Regional ministers carry a prime responsibility for the care of ministers, but the reality is that there are limits to what regional ministers can offer ministers. For when a regional minister is called into a troubled situation, the regional minister has to be there for both the church and the minister – and in so doing has the difficult task of holding in balance conflicting responsibilities. The church may feel the regional minister is on the side of the minister, while the minister may believe the regional minister is on the side of the church. We believe that in times of trouble ministers can benefit from those whose sole purpose is to accompany them through difficult times. At those times we want to be amongst those to whom our members can turn.
Indeed, we will be there for our members, whatever the circumstances. Often situations are not that clear cut; sadly ministers can say unhelpful things not because they want to be unhelpful, but because they are so stressed out. Hopefully the presence of a supportive friend will make matters easier. Whatever, we will be there to care.
A resource centre offering wisdom and expertise
We want to be there to provide help to ministers seeking advice, spiritual direction and work consultancy. The fact is that ministry can be a lonely business. The majority of our ministers do not have the privilege of working in team ministry – and even those who do can benefit from the wisdom of others beyond the local church.
Increasingly ministers are realising the benefits of regular spiritual direction and work supervision. Hopefully the College will be able to point its members to people who are qualified to offer such direction and supervision.
In many churches annual appraisals have become the norm. However, experience shows that an outside ministerial facilitator working with a couple of deacons can make the process of appraisal much more worthwhile. Hopefully the College will be able to point ministers to trained facilitators willing to offer their services.
Most ministers now avail themselves of a sabbatical every seven years or so; for in doing so they have discovered them to be key opportunities for renewal and re-envisioning. However, many find the planning of the sabbatical difficult: the choice of a study topic, recommendations of where to go and what to read. Hopefully the College will be able to offer guidance to ensure that ministers make the most of their time.
Then there are the times when all of a sudden an issue raises its head, and a minister senses the need for advice. Hopefully the College will be able to provide consultants with wisdom and experience.
Finally, a key resource of the College will be its interactive web-site. It is interactive in the sense that members are able to share their own wisdom and expertise on every aspect of ministry. For instance, we envisage the website becoming a forum where sabbatical experiences and reports can be shared. The website will include details and links to resources ministers have created and documents they have produced.

━━━━━━━━━━━━━━━━━━━━━━━━━━━━━━

Answer these questions from the passage on support for ministers:
1. In a troubled situation, whose side may the church feel the regional minister is on?
2. How often do most ministers now take a sabbatical?
3. Who does an outside ministerial facilitator work with to make appraisal more worthwhile?
The lines after this passage are separate material and have no connection to it.

> **AVAILABLE DATA**:

━━━━━━━━━━━━━━━━━━━━━━━━━━━━━━

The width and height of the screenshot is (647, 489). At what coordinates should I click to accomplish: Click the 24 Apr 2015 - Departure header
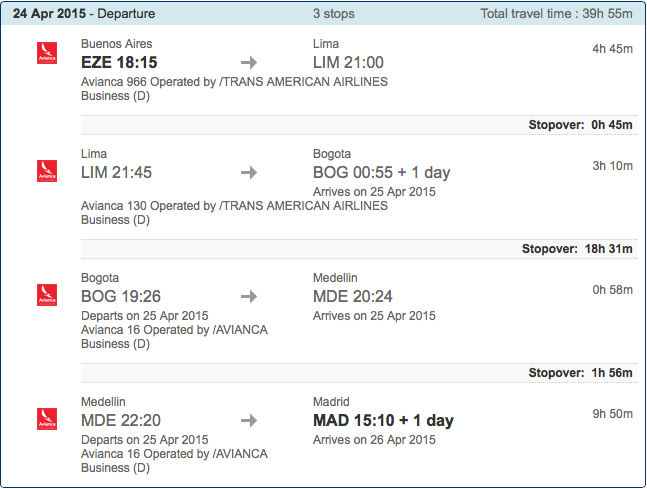pyautogui.click(x=84, y=14)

━━━━━━━━━━━━━━━━━━━━━━━━━━━━━━

> **SOLUTION TO THIS EXERCISE**:
1. The minister's side.
2. Every seven years or so.
3. A couple of deacons.